WingNews

heinrichf|11 months ago

I'm comparing Gemma3 12 B (https://ollama.com/library/gemma3; running fully on my 3060 12GB) and Mistral Small 3 24B (https://ollama.com/library/mistral-small; 10% offloaded to the CPU).

- Gemma3 12B: ~100 t/s on prompt eval; 15 t/s on eval

- MistralSmall3 24B: ~500 t/s on prompt eval; 10 t/s on eval

Do you know what different in architecture could make the prompt eval (prefill) so much slower on the 2x smaller Gemma3 model?

alekandreev|11 months ago

Thank you for the report! We are working with the Ollama team directly and will look into it.

remuskaos|11 months ago

At what context sizes? I've just run the same prompt and query on my RTX3080 with openwebui as frontend.

When I set the context size to 2048 (openwebui's default), the inference is almost twice as fast as when I set it to 4096. I can't set the conext size any higher because my GPU only has 12GB of RAM and ollama crashes for larger context sizes.

Still, I find that thoroughly odd. Using the larger conetext size (4096), the GPU usage is only 50% as seen in nvtop. I have no idea why.

magicalhippo|11 months ago

Thanks, been using Gemma 2 a lot at home as it still holds up very well and the 9B version runs great on my 2080Ti. Strong prompt adherence coupled with overall capability makes it very useful. Looking forward to trying Gemma 3.

I have some dumb questions though, might as well ask. How do you decide on the model sizes? And how do you train them? Independently or are they related somehow?

alekandreev|11 months ago

Picking model sizes is not an exact science. We look for sizes that will fit quantized on different categories on devices (e.g., low-end and high-end smartphone, laptops and 16GB GPUs, and bigger GPUs/TPUs). We also want the ratio of model width to depth (number of layers) to be consistently around 90, which we found works best.

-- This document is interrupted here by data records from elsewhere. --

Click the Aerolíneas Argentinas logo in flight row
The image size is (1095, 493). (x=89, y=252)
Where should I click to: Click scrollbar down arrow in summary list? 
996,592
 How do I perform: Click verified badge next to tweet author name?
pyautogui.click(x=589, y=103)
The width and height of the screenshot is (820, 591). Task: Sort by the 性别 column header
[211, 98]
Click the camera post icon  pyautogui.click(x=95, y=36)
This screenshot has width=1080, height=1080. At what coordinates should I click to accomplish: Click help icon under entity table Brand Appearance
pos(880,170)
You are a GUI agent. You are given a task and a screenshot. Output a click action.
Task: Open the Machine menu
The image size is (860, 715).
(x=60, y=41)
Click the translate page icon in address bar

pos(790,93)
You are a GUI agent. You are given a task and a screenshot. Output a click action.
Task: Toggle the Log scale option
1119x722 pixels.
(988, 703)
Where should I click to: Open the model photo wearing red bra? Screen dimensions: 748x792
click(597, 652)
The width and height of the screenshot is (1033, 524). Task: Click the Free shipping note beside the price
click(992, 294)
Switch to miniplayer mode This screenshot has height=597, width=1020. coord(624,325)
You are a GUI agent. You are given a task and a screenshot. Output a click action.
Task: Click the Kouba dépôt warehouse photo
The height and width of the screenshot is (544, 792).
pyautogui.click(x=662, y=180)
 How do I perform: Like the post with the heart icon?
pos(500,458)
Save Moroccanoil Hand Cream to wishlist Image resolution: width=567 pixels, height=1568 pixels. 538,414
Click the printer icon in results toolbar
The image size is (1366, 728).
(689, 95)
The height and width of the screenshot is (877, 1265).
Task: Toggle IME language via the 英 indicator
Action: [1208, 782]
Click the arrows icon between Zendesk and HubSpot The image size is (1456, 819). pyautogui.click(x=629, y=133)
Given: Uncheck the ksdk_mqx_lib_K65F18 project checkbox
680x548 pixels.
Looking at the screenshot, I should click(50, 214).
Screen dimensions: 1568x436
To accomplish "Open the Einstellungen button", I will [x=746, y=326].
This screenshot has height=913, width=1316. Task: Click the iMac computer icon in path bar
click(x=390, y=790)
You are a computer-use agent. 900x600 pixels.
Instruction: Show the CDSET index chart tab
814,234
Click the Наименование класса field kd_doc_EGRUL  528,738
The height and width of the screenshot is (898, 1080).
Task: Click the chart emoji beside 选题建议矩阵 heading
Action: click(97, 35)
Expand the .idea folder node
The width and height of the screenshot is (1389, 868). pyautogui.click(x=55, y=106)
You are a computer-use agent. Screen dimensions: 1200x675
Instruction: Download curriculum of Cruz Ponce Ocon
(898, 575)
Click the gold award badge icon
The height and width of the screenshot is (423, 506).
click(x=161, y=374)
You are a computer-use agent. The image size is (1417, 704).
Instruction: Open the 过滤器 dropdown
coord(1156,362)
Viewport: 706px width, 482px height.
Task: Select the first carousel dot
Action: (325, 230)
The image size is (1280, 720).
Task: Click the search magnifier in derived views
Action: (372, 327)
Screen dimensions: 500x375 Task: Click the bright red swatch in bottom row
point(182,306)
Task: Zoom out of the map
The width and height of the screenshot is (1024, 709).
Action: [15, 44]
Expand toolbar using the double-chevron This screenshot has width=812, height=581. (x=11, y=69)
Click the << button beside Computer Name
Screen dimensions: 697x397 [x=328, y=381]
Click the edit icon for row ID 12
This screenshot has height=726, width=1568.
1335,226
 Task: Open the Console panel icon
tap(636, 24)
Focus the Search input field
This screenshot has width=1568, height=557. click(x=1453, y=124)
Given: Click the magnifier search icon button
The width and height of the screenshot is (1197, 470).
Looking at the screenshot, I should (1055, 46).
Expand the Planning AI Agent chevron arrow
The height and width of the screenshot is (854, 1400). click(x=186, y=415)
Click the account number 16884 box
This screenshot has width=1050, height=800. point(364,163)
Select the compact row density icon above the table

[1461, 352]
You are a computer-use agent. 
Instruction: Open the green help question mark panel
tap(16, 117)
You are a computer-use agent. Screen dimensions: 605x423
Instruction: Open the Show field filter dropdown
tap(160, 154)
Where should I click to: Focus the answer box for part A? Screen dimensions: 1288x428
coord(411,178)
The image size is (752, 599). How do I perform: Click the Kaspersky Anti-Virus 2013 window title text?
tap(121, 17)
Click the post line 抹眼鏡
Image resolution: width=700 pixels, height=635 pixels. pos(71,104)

The models are trained with distillation from a bigger teacher. We train them independently, but for v3 we have unified the recipes for 4B-27B, to give you more predictably when scaling up and down to different model sizes.

miki123211|11 months ago

How good is Gemma at structured output generation, JSON schema compliance and tool use? Particularly the smaller versions, particularly in foreign languages?

We will run our internal evals on it for sure, but just wanted to ask whether that's even a use case that the team considered and trained for.

canyon289|11 months ago

Hey, I'm from the Gemma team. There's a couple of angles to your question

We do care about prompted instructions, like json schema, and it is something we eval for and encourage you to try. Here's an example from Gemma2 to guide folks looking to do what it sounds like you're interested in.

https://www.youtube.com/watch?v=YxhzozLH1Dk

Multilinguality was a big focus in Gemma3. Give it a try

And for structured output Gemma works well with many structured output libraries, for example the one built into Ollama

https://github.com/ollama/ollama/blob/main/docs/api.md#struc...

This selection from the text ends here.